Report back every line from the entries below in which the word "agent" occurs.

Extracted records
---------------
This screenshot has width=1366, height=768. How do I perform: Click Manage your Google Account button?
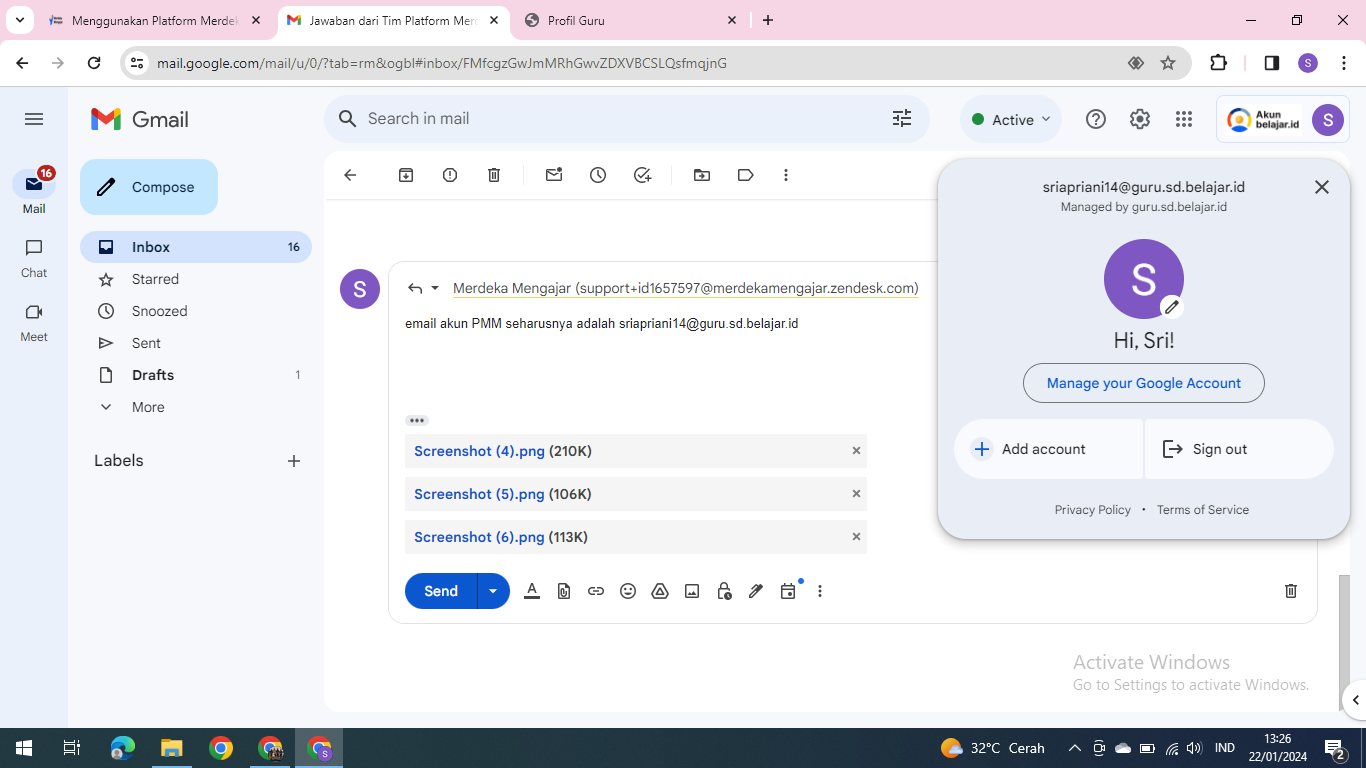click(x=1143, y=383)
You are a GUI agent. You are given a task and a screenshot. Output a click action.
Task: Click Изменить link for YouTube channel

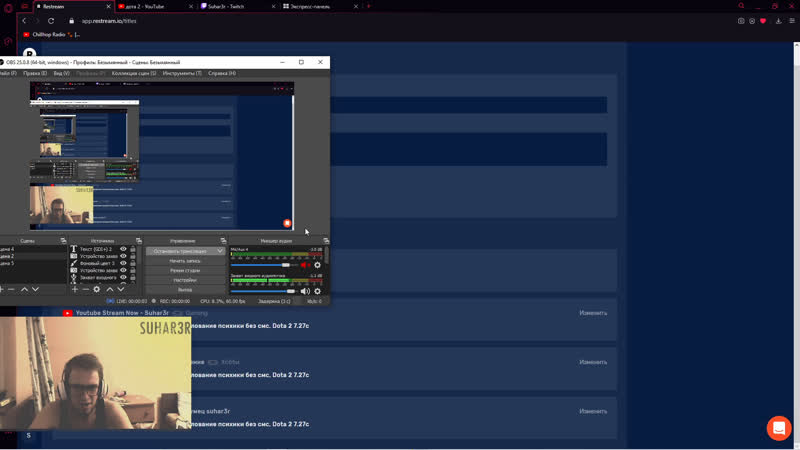[x=593, y=313]
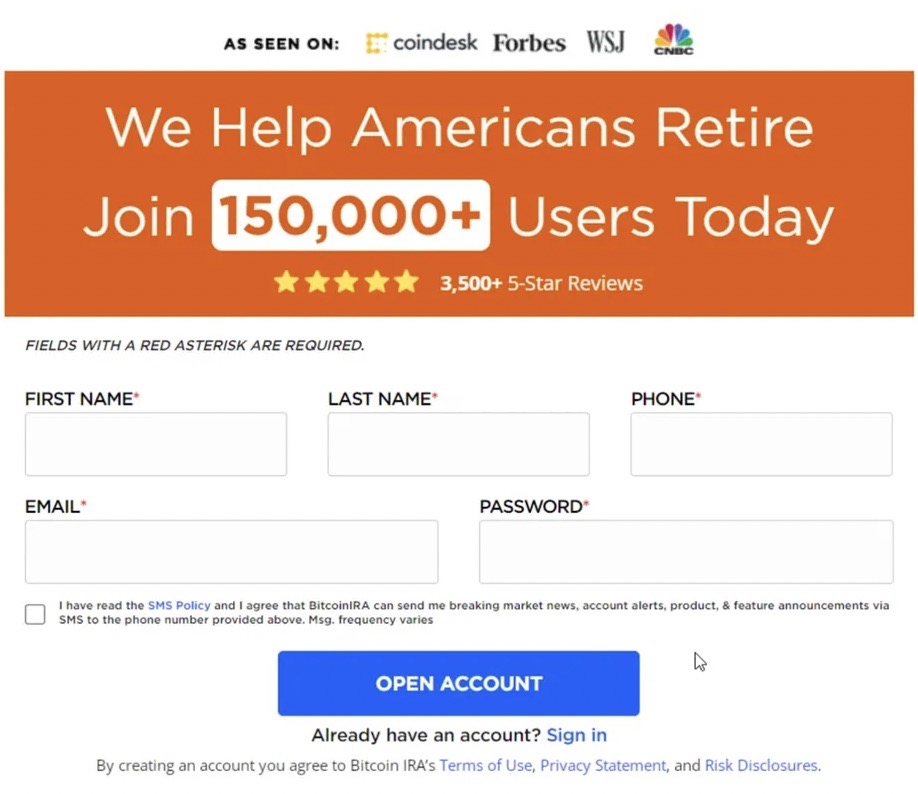Open the SMS Policy link
Image resolution: width=918 pixels, height=794 pixels.
click(x=179, y=605)
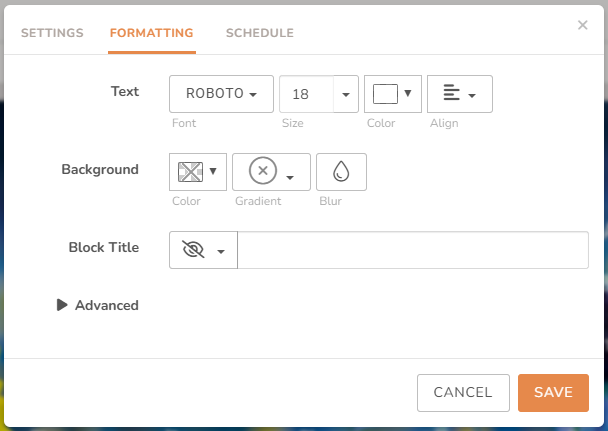Expand the Advanced section
608x431 pixels.
click(98, 305)
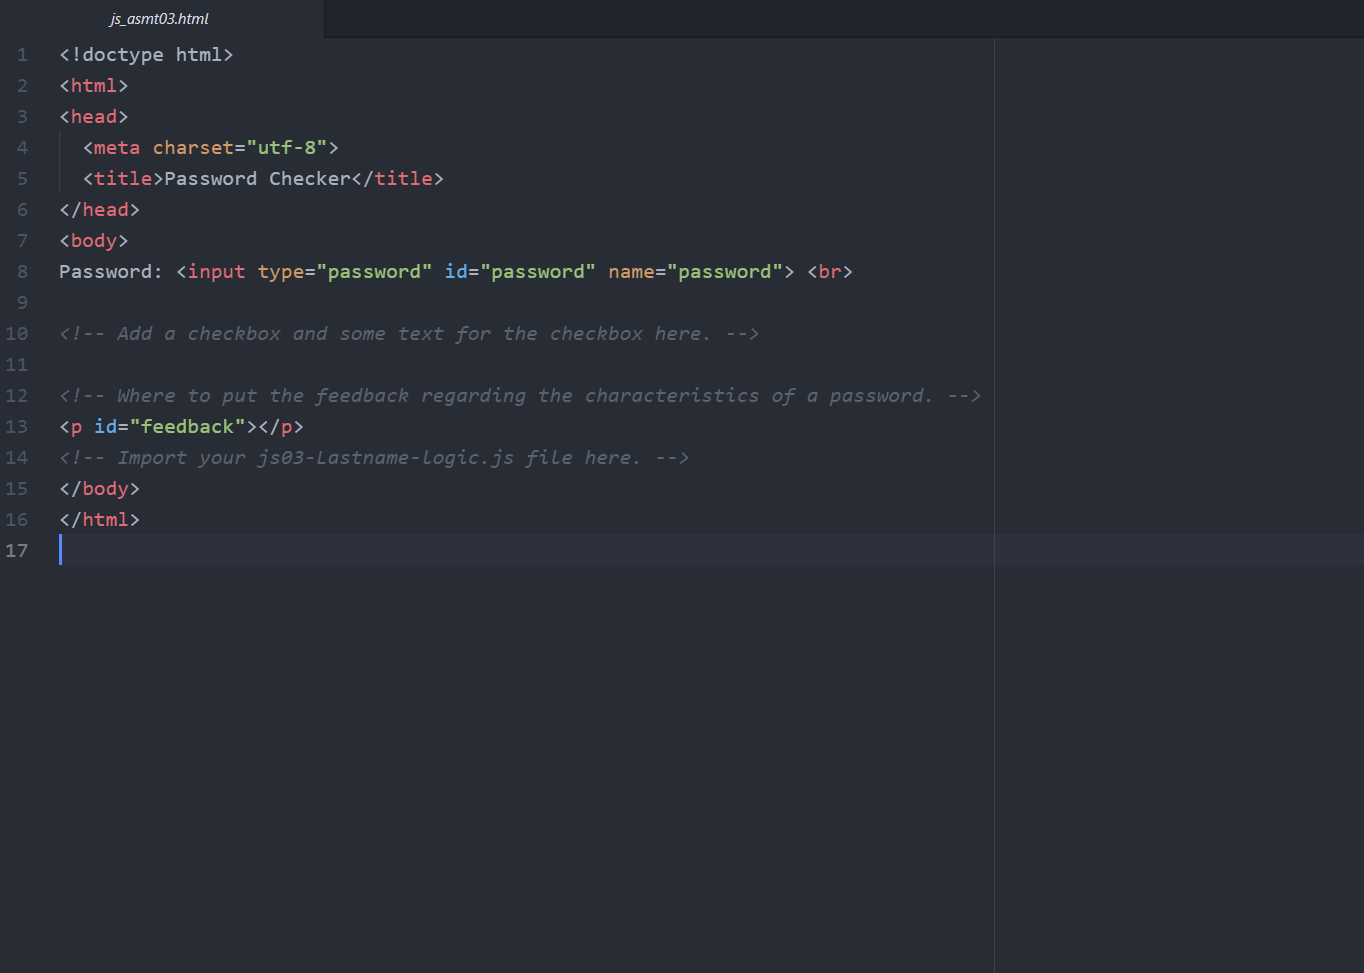Click the opening html tag on line 2
Screen dimensions: 1364x973
[93, 85]
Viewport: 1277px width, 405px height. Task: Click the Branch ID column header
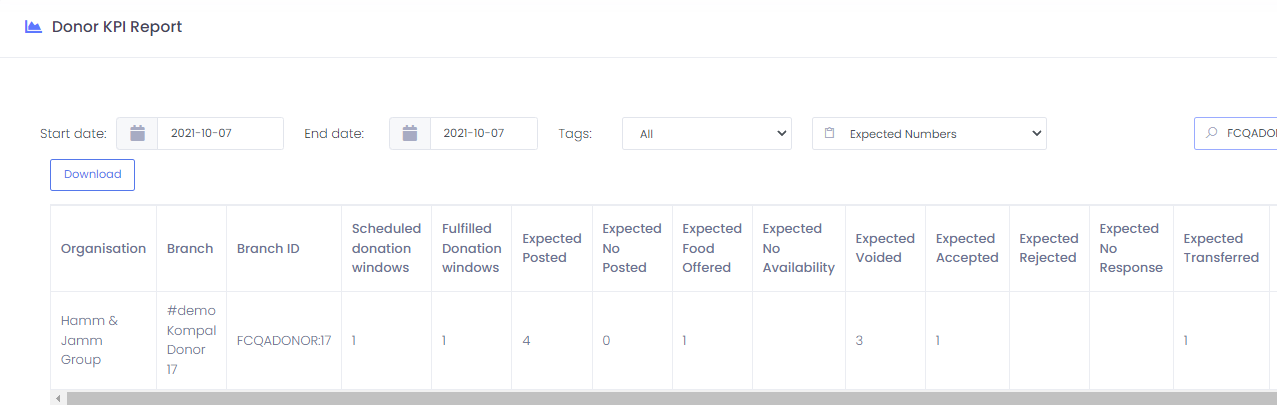tap(268, 248)
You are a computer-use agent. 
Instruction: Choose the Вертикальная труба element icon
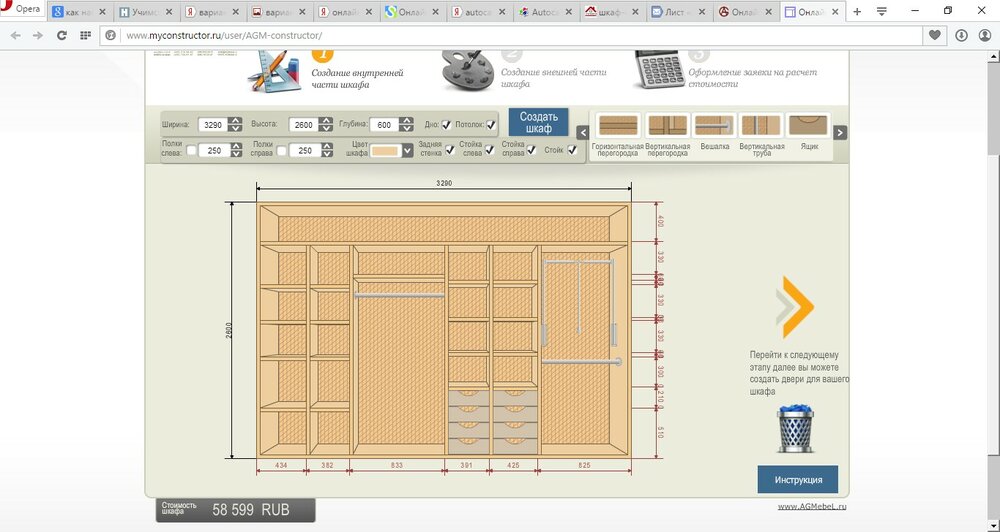pos(761,125)
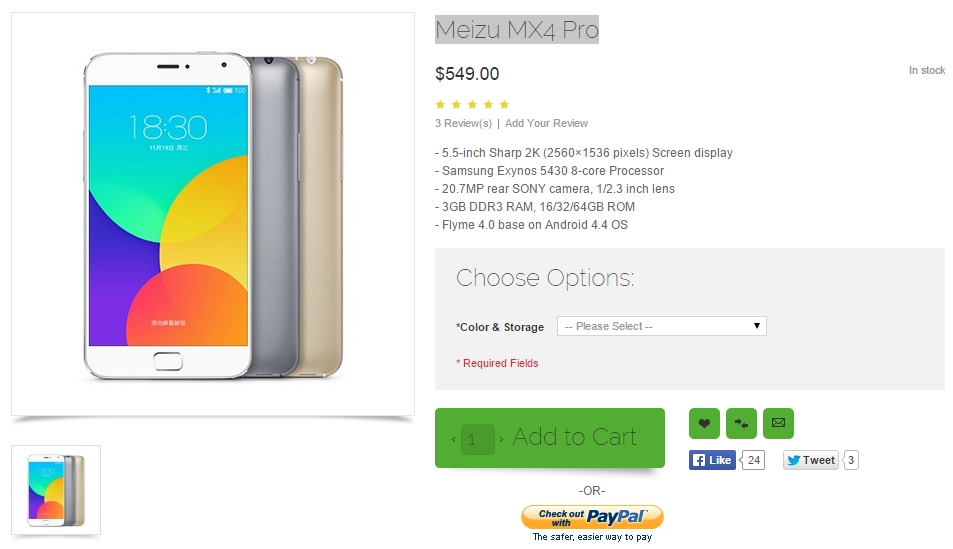The image size is (953, 549).
Task: Click the Twitter Tweet button
Action: tap(811, 460)
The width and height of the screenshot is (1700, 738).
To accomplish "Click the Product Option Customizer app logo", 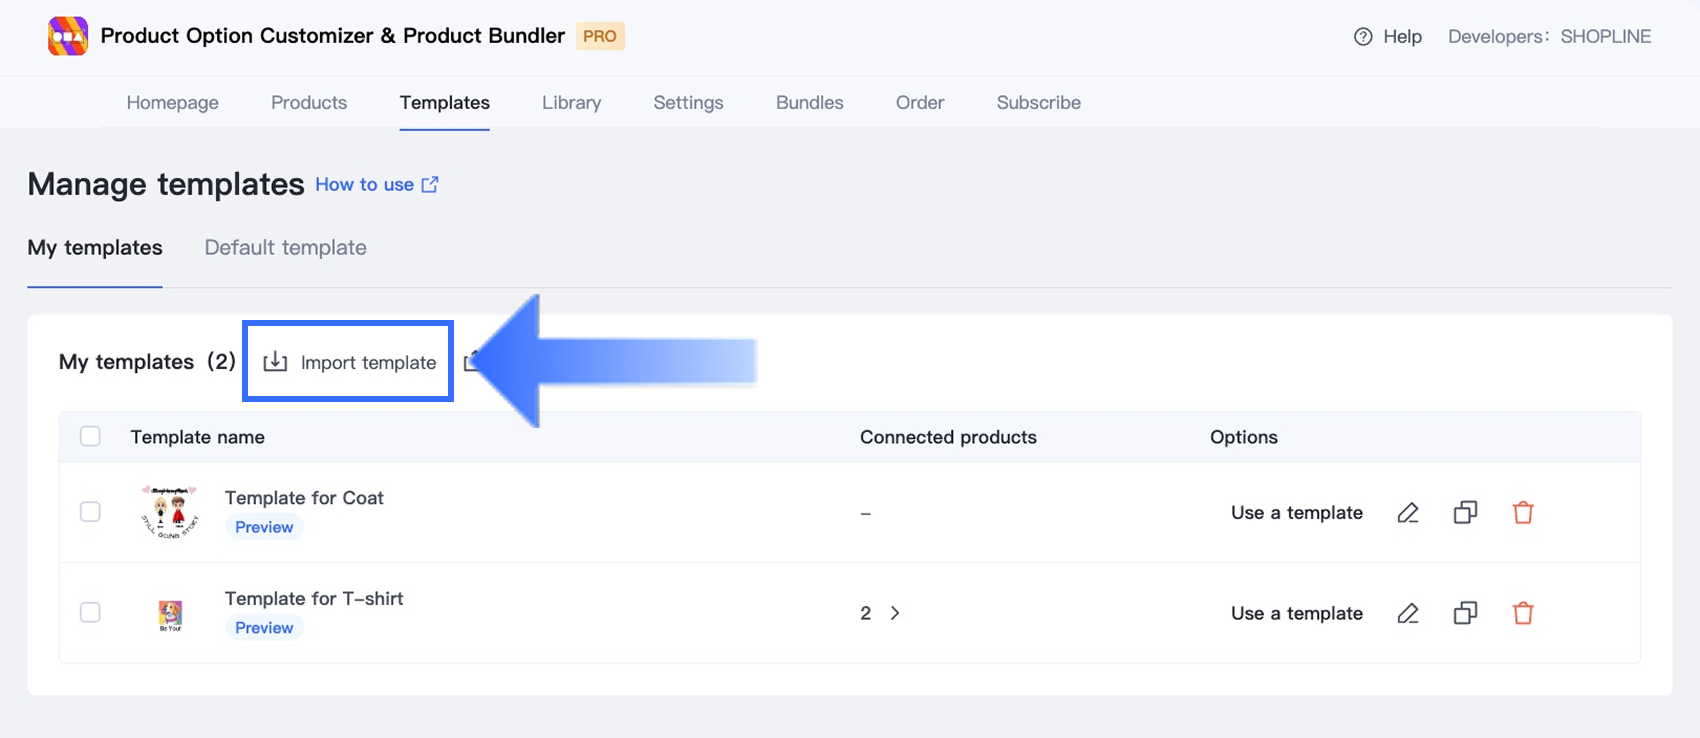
---------------
OUTPUT:
You are a GUI agent. You are given a task and a screenshot. Output a click action.
You are a computer-use agent. 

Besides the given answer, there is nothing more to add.